Paulson & Company hired Goldman Sachs and paid them $15 million for the structuring of the Ababcus 2001-AC1 CDO. So they were clearly a client.

The purchasers of the CDO were clients of Goldman Sachs. Since they were purchasing securities from Goldman Sachs as a broker-dealer, they were not owed a fiduciary duty by Goldman Sachs. That is one of the current differences between the law governing investment advisers and broker-dealers. Goldman made a statement in the materials that they do not have a fiduciary obligation to the investors.

Goldman Sachs had a split loyalty that is common with Wall Street transactions.

Disclosure

In selling securities you are required to disclose all material information and risks in a prospectus for the security and deliver that prospectus to purchasers.

Goldman claims that its Abacus investors had all the information needed to evaluate risks for themselves in the prospectus.

The SEC is claiming that Goldman should have disclosed that Paulson influenced the selection of securities placed in the CDO and that they were engaged by Paulson to build the CDO so Paulson could take a short position against it.

Illegal or Unethical?

Obviously, the SEC is taking the position that Goldman acted illegally. Personally, I’m not sure it was illegal. If it turns out that they said Paulson was long on the CDO, when he was actually short, then they are in trouble.

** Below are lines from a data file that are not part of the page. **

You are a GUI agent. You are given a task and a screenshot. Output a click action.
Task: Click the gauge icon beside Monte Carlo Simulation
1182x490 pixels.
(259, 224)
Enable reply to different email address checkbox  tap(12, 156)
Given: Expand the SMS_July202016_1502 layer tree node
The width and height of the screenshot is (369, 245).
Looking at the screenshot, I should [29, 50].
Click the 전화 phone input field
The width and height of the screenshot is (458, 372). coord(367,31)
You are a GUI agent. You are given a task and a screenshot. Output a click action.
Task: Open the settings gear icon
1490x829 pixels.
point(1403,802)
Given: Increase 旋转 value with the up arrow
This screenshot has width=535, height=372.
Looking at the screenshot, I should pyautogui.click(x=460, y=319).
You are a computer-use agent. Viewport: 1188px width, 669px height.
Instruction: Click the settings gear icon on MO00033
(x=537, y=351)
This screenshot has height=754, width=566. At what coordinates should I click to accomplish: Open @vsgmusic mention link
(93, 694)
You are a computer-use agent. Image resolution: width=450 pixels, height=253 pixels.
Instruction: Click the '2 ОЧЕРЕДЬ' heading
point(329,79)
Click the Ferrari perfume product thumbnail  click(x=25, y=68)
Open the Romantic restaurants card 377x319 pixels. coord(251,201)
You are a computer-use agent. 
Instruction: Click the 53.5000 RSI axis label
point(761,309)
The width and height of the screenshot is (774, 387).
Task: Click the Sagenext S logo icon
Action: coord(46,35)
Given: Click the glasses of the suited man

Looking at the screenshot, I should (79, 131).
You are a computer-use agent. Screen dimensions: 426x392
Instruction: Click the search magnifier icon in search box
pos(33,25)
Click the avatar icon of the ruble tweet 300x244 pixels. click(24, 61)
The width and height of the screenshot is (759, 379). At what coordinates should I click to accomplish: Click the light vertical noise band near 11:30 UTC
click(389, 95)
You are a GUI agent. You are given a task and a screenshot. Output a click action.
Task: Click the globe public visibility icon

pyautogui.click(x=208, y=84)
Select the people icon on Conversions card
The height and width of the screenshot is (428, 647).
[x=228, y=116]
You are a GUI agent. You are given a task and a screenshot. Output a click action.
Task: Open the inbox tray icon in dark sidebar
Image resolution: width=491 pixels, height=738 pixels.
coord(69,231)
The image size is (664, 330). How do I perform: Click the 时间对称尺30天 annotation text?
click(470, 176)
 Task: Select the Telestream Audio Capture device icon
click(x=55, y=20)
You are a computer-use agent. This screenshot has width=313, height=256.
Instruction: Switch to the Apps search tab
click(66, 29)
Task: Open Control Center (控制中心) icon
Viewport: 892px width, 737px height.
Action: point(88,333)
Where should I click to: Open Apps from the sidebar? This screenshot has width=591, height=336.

Lots of people are arguing that they acted unethically. That is a stronger argument. Goldman may not have been required to disclose Paulson’s role in the transaction, but they probable should have disclosed it.

I prefer to use the very technical term “yechy.” Goldman looks very bad. As a company, they seek to have a better reputation than this.

They should not have structured the transaction this way. They should settle this case, chalk it up as a mistake and act better. (I own some stock in Goldman Sachs that I bought when the price dropped because of these accusations.)

What about the Rating Agencies?

Even with all the dreck in this CDO, the rating agencies still gave a AAA rating to the $480 million Class A, AA to the $60 million Class B, AA- to the $100 million Class C, and A to the $60 million Class D.

Clearly one of the factors in the sub-prime market was the failure of the rating agencies. They were giving AAA ratings to collections of dreck.

S&P defines the AAA rating for structured finance as “judged to be of the highest quality, with minimal credit risk.”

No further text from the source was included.